Pope Benedict XVI stunned the Roman Catholic Church, and the rest of the world, when he announced yesterday that he will resign at the end of the month because he no longer has the strength to lead. It was a final surprise from a man who has been full of surprises.

As a young priest, Joseph Ratzinger was a highly regarded theologian. He was a liberal reformer in the Second Vatican Council. His academic path led to the vice presidency of a major public university in Germany in 1976.

Starting in the late 1960s, however, he began to move away from other liberal theologians. As they pushed for a more-open church, he became more inclined to defend traditional Catholic teaching.

Father Ratzinger made the shift from academia to church administration in 1977, when Pope Paul VI made him an archbishop — an unusual honor for someone with little pastoral experience. Within a year, he became a cardinal.

In 1981, Pope John Paul II chose him to lead the Congregation for the Doctrine of the Faith. Cardinal Ratzinger might have ended his career as defender of the faith. But when John Paul died in 2005, he was chosen as the popular pope’s successor. At age 78, the liberal reformer of Vatican II had become the conservative leader of the world’s 1.2 billion Roman Catholics.

Expected by many Catholics to be a caretaker, Pope Benedict instead encouraged the church’s growing traditionalism. He articulated its opposition to the ordination of women, same-sex marriage, and the scientific use of embryonic stem cells.

On his watch, the Vatican investigated American nuns, and discouraged some of their views as not canonical. It made overtures to ultraconservative Catholic leaders. Its changes in the Mass restored older language that was more mystical, but less inclusive.

The Pope angered Muslims with comments that linked Islam with violence.
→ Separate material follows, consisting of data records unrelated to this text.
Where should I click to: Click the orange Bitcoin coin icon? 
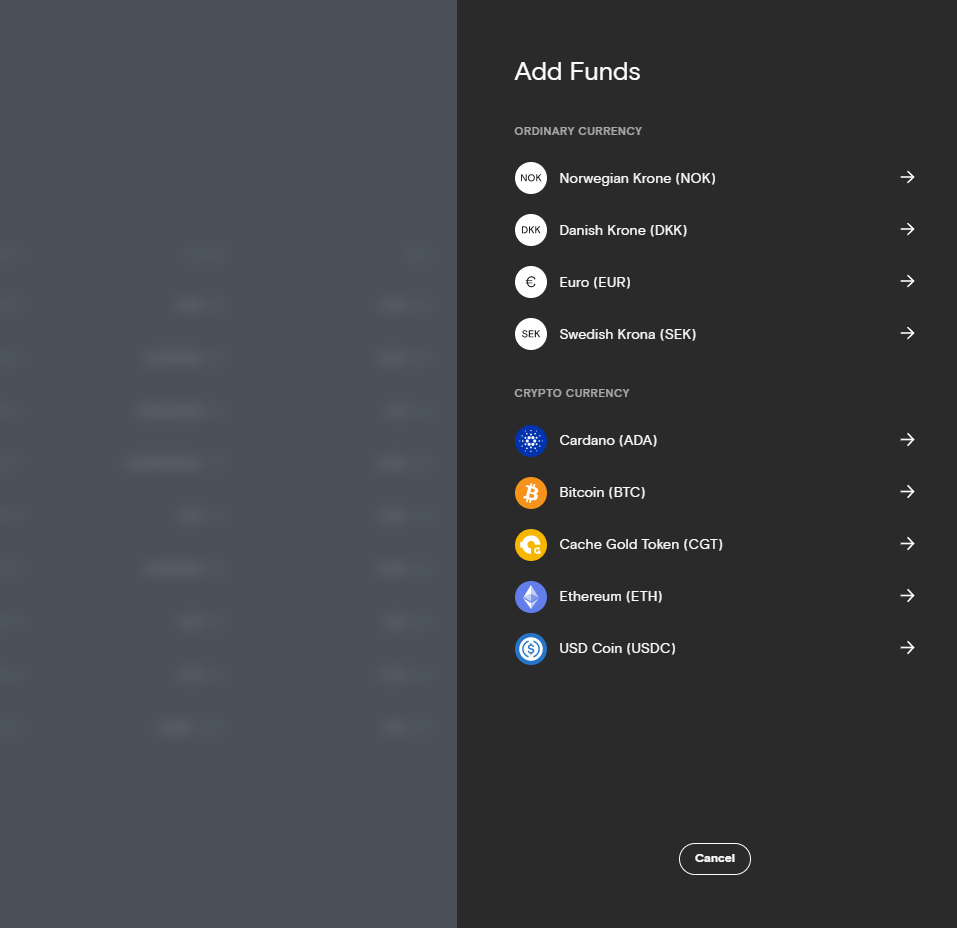coord(531,492)
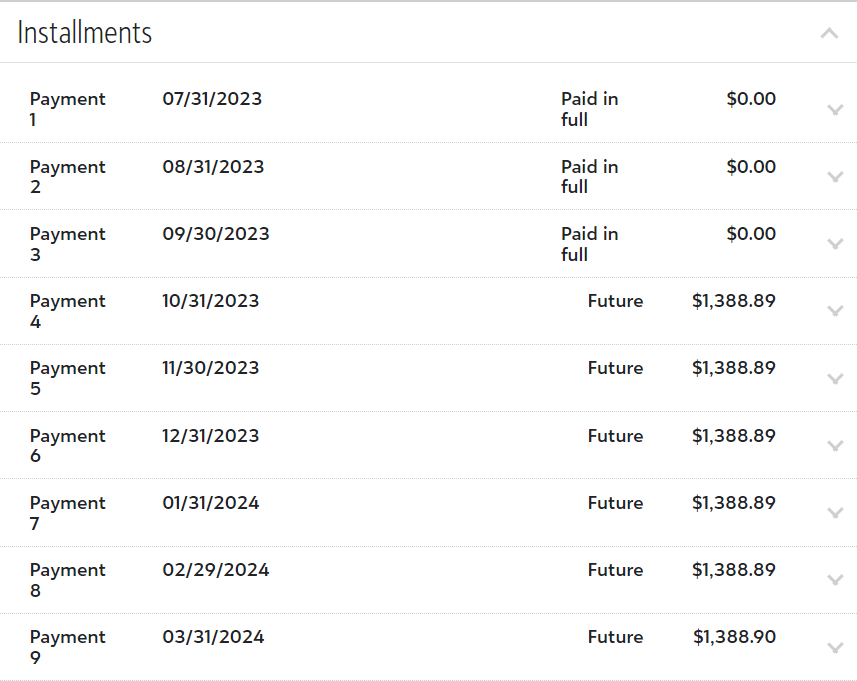Click the $1,388.90 amount
The width and height of the screenshot is (857, 681).
click(x=733, y=637)
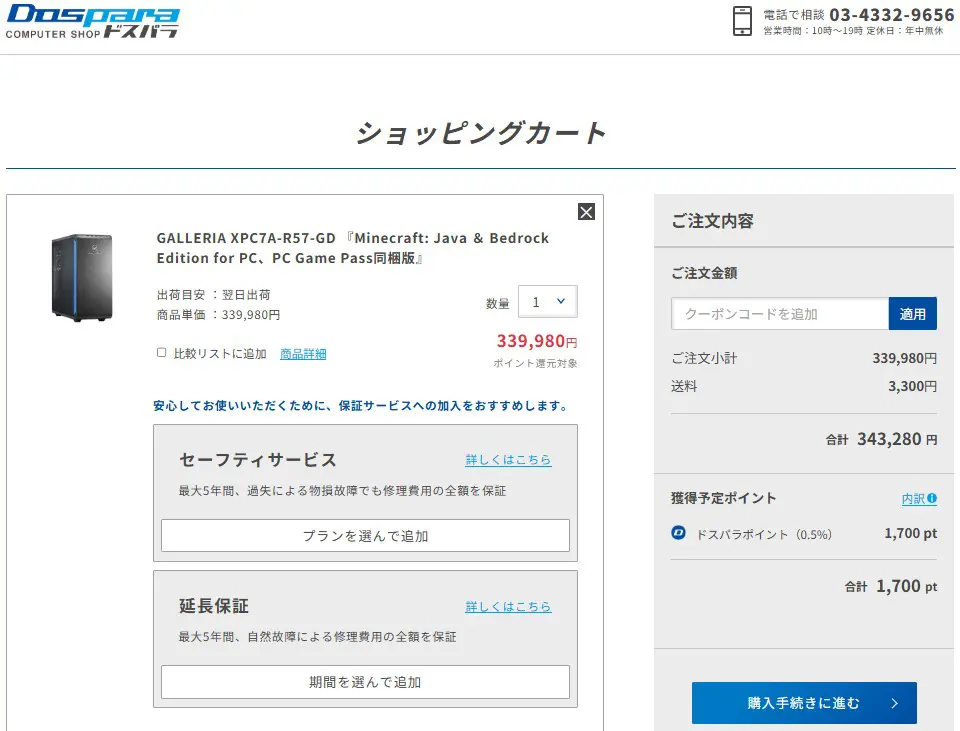Viewport: 960px width, 731px height.
Task: Click the phone consultation icon
Action: tap(742, 21)
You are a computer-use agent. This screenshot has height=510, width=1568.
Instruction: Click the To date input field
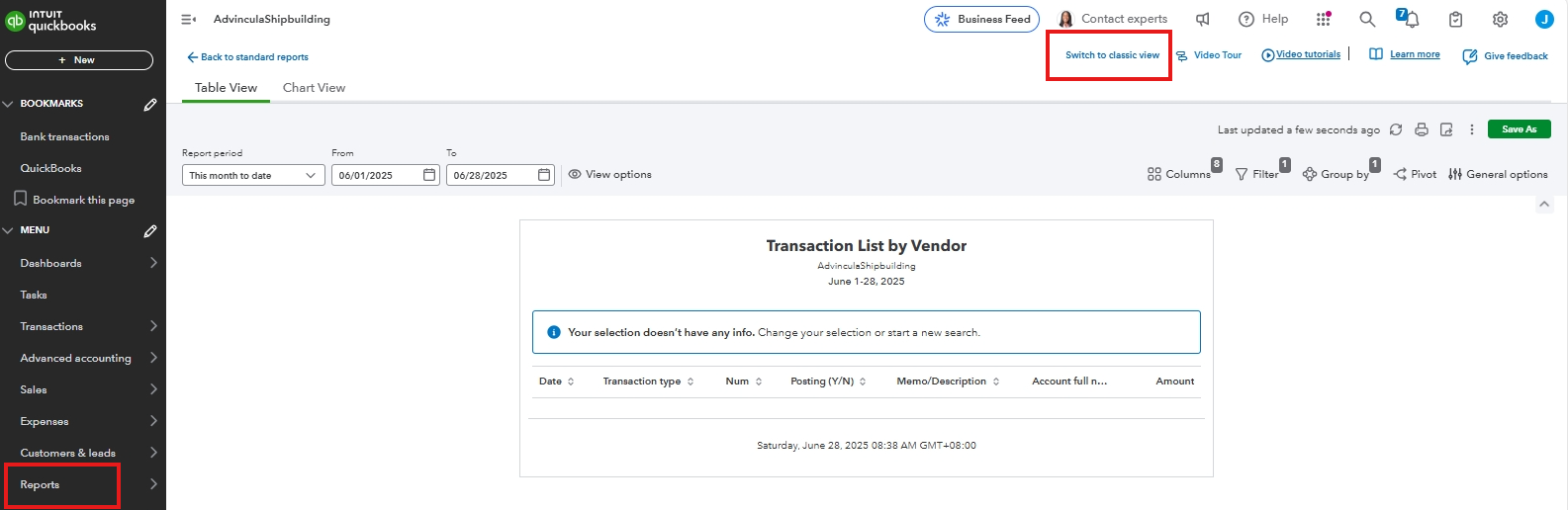coord(491,175)
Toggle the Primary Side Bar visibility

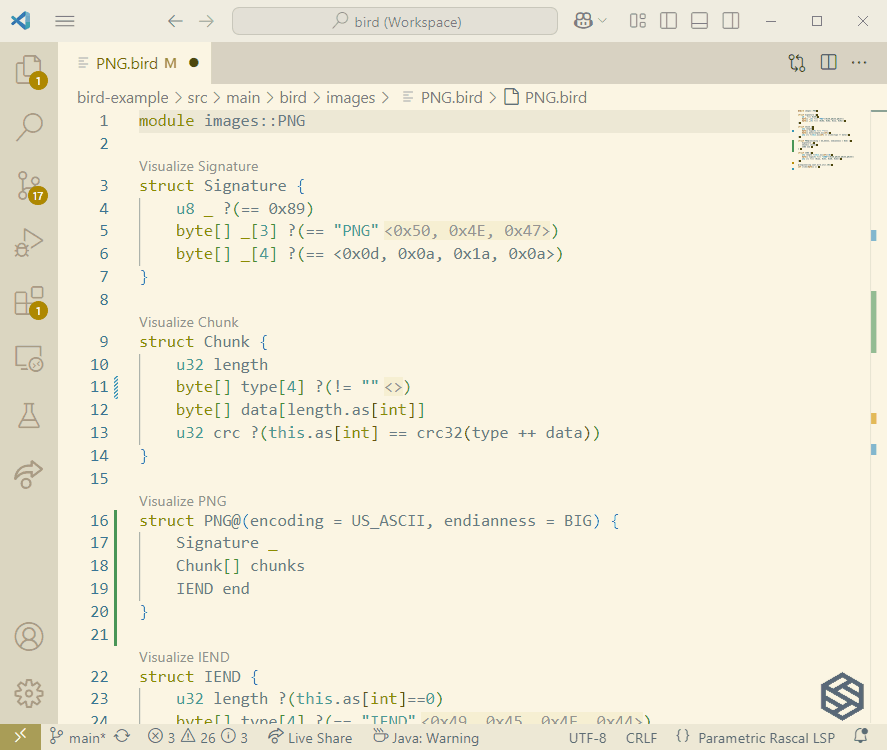point(668,21)
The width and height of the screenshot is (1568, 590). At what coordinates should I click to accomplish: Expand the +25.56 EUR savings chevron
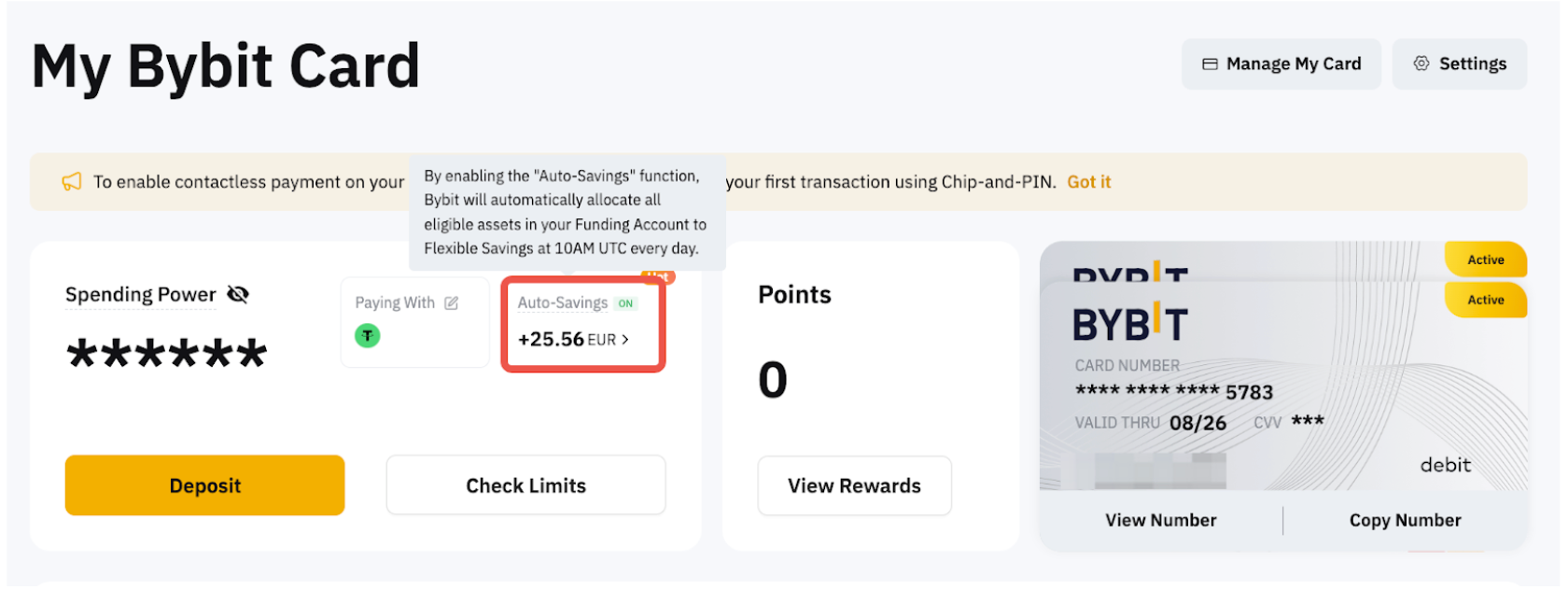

He angered Jews when he tried to rehabilitate a British bishop who denied the Holocaust. Many people of faith were discouraged when the Catholic Church restated the belief that it was the only true church.

Now, Pope Benedict has surprised again. To be pope in the modern world, he says, “both strength of mind and body are necessary.” Because he concluded that he no longer has that strength, he will not die in office, unlike each of his predecessors for more than 600 years.

It was a remarkably modern decision by a man who continues to confound those who would label him.